As an additional thought, I wanted to see whether I could incorporate the days on which these flights were delayed into this visualization through color, which resulted in the following visualization.
This visualization did not seem to be the best way to visualize this aspect, since the difference between the amount of different colors was not pronounced enough.
The next question I wanted to answer was whether there were any particular days on which there were a higher number of delays. The following bar chart shows this information, and is colored according to the day of the week for visual appeal.
This visualization clearly showed that Tuesdays saw the highest number of delays overall, closely followed by Wednesday. Fridays saw the least number of delays, and other days saw a similar number of delays for the most part.
In order to relate this information with airline names, I tried a line graph to represent this information, which did an adequate job of conveying the information visually, but wasn’t visually appealing enough to be a good final visualization.
I then tried incorporating the airline names into this visualization through color, resulting in the following visualization.
This visualization was slightly more readable than the previous visualization in which I had tried to bring these three aspects together, in that there is a clear indication that Southwest Airlines has faced the most delays across all days. Apart from this, other distinctions are not very clear.

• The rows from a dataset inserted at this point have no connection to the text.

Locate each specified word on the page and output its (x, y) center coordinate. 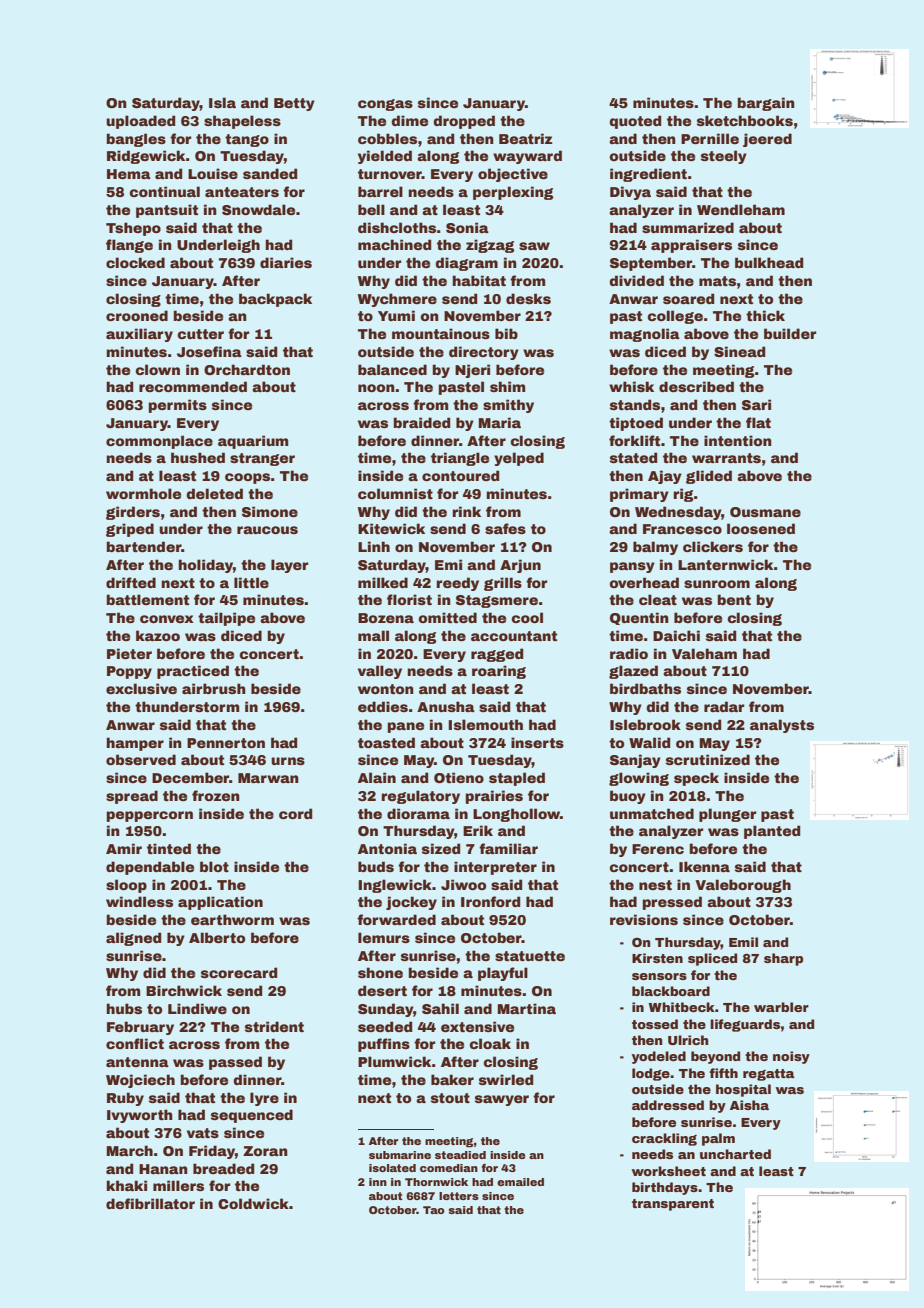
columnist (395, 493)
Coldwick (253, 1203)
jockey (411, 903)
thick (765, 315)
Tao (434, 1210)
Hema (129, 174)
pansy (632, 567)
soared (688, 298)
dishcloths (397, 227)
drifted (131, 582)
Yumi (396, 315)
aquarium (253, 442)
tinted (169, 848)
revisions (644, 919)
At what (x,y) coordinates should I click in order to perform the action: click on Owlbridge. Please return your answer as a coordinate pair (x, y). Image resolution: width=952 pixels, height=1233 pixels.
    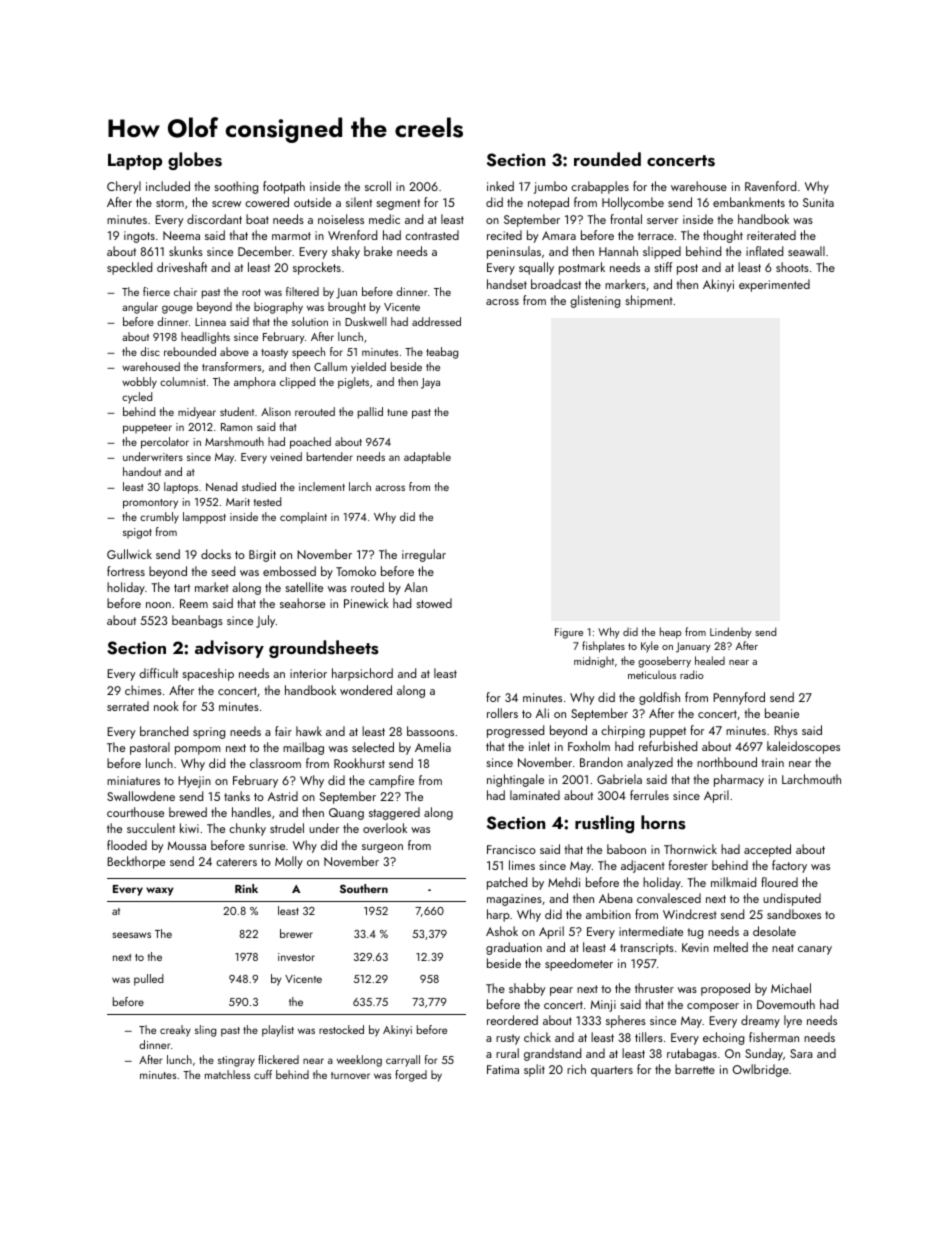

Lastly, I attempted to find out how many hours these airlines were flying, to see if there was any apparent correlation between the hours flown and the number of delays. The following visualization incorporated hours flown by different airlines through a histogram.
This visualization does clearly show that Southwest Airlines has flown the most number of hours, which could be the reason why they also have the most number of delays recorded. This graph could be analyzed for further insights about other airlines, but it seems a bit difficult. Feedback from my lab partner suggested that a better option might be to visualize this information with a pie chart rather than a histogram for better readability, though even that might still have been a bit complex given that a lot of airlines were included in this dataset.
I tried a similar visualization combing the days of the week and the hours flown to see if there was a specific day on which more flights were occurring, resulting in the following visualization.
This visualization seems to convey that The most hours were flown on Thursdays. However, similar to the previous visualization, further readability is slightly low.
Through this lab session, I was able to find answers to some interesting questions that are also very relatable to the general population at this time. This was one of my initial experiences with R, though not the first, and I feel that working with it a little more extensively may help me learn better ways to visualize information using the language, and therefore achieve better final visualizations. There were some instances during this process where I would have liked to do something different, but lacked the appropriate expertise. I would like to analyze this information further using R, in order to see if any predictions regarding flight delays can be made with this data. I also feel that working with this amount of data seems to cause R to shut down at times, and I would like to be more aware of ways in which data with this many instances can be handled. All in all it was a great learning experience, which also made me realize that there is still quite a long way to go!